COLUMN: The joys of growing older, let me count the ways



Every day it seems I am reminded again that it takes a little more to do the things I used to take for granted.

Every week the yard gets a little bigger, the mower a little smaller, a little slower. My grandchildren no longer think I am the greatest playmate in the world.

The doctor’s office is a regular port of call, and when your pharmacists know you by name, it’s a sign.

Just this week I had a wonderful little procedure called a colonoscopy. If you recognize the term, welcome to the club. If you don’t, you have a really wonderful experience ahead of you.

Without being too explicit, it is relatively simple procedure. But as they say, the devil is in the details. They call it “the prep.” I say there has to be a better way.
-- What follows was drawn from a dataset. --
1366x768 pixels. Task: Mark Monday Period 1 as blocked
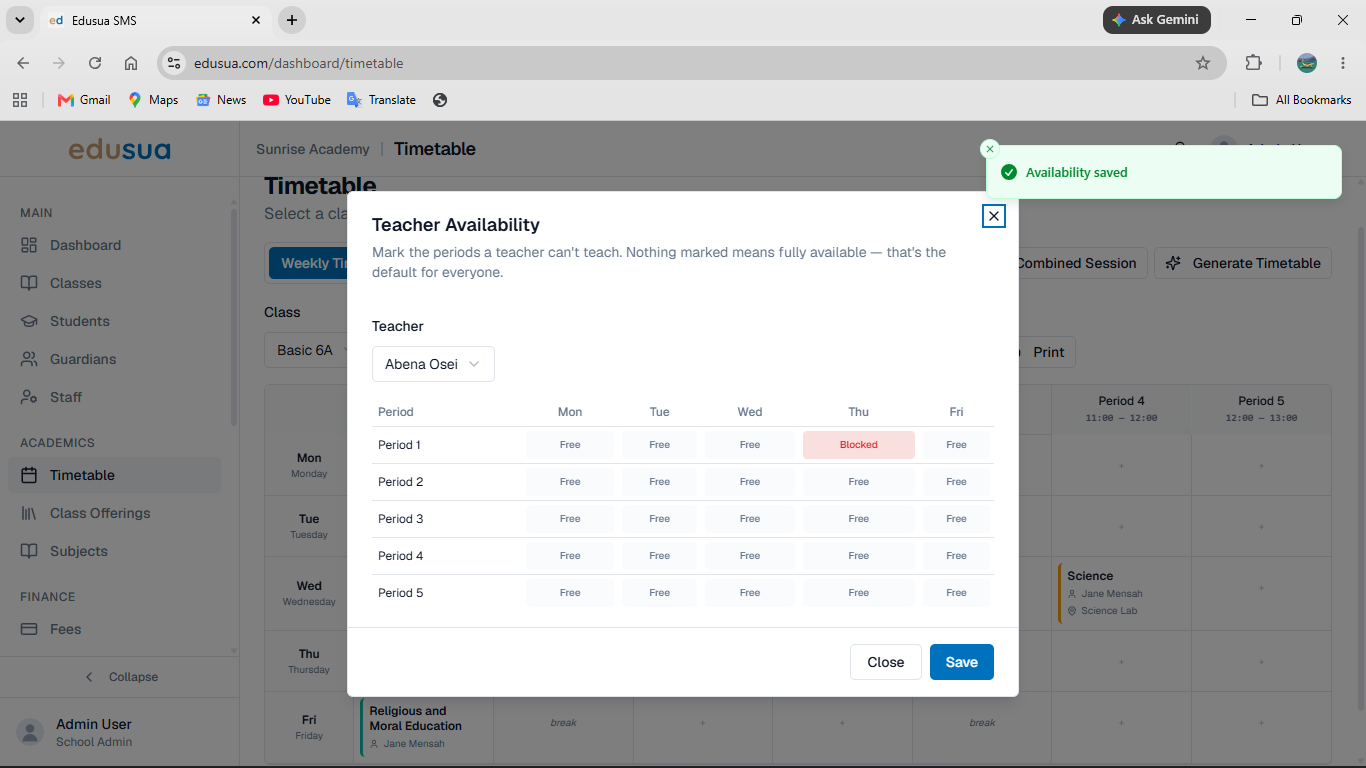(570, 445)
Then of course there is the little addendum to my instructions to adhere to a “clear liquid diet” beginning the day before the procedure. Now that is just a Madison Avenue way to say don’t eat anything.
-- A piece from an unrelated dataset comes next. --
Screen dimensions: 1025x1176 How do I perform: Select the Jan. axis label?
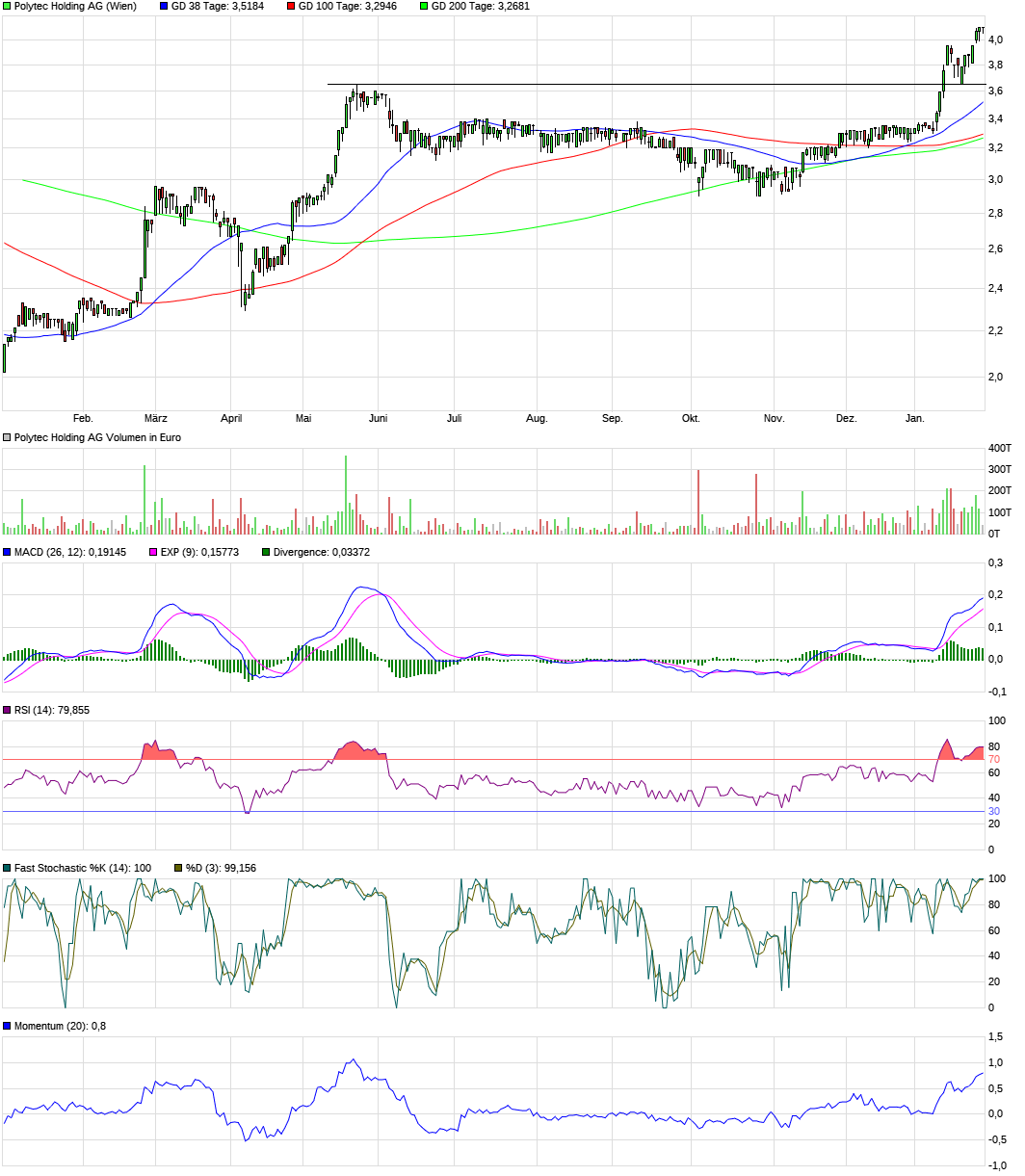click(x=916, y=418)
It means no food, nada, zippo, zilch. Why not be up front and just say it Liquid diet sounds like nourishment of some kind. Jell-o and Popsicles just don’t cut it. Then comes the “the prep.”

I will just say any medical procedure that includes drinking a half gallon of “water” in 30 minutes the night before and another half-gallon at 4 a.m. the morning of said procedure conjures images of the Inquisition. Considering the results of these ablutions obtain, Ipersonally would prefer water-boarding.
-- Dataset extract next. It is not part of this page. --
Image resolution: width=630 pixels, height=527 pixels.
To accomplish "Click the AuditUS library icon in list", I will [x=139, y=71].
At least this is one trip to the doctor that once you actually arrive, the worst is over. My first colonoscopy, they gave me a valium and Anesthesia Lite, which means I wasn’t knocked out completely. So I have vague memories of being quite relaxed and dozing in and out with a really weird TV program playing on a screen above me reminiscent of “Journey to the Center of the Earth.”

This time I get wheeled in and have pleasant conversation with my specialist, Dr. Cherner, and then they are ready to put me under. I was told I would be out in 15 seconds. Well I have a high degree of concentration and I am totally alert. I think I will fight this in an exercise of self …

Next thing I know I am awakened and somewhat groggily realize it’s all over. The Dr. Cherner gives me the really good news. If everything checks out OK, we won’t have to do this dance for another 10 years.

That is Okey Dokey with me.

I know there are more of life’s little wake-up calls ahead of me. Trips to my dentist these days require more than a quick cleaning and a, “See you in six months.” It seems most of the parts of my body are clamoring for special attention.

Lots of changes are coming my way as I grow older.

I just wish someone would tell me I wouldn’t have to mow my lawn for the next 10 years. I’d give him the Nobel Prize for Medicine.